◆ Do this
Please change "pixels" to "px" throughout these items and leave every other word untouched.

## start Information supplied

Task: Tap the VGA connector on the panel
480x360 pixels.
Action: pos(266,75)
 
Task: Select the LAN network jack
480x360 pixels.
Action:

## end Information supplied

◆ Written solution
Task: Tap the VGA connector on the panel
480x360 px.
Action: pos(266,75)
 
Task: Select the LAN network jack
480x360 px.
Action:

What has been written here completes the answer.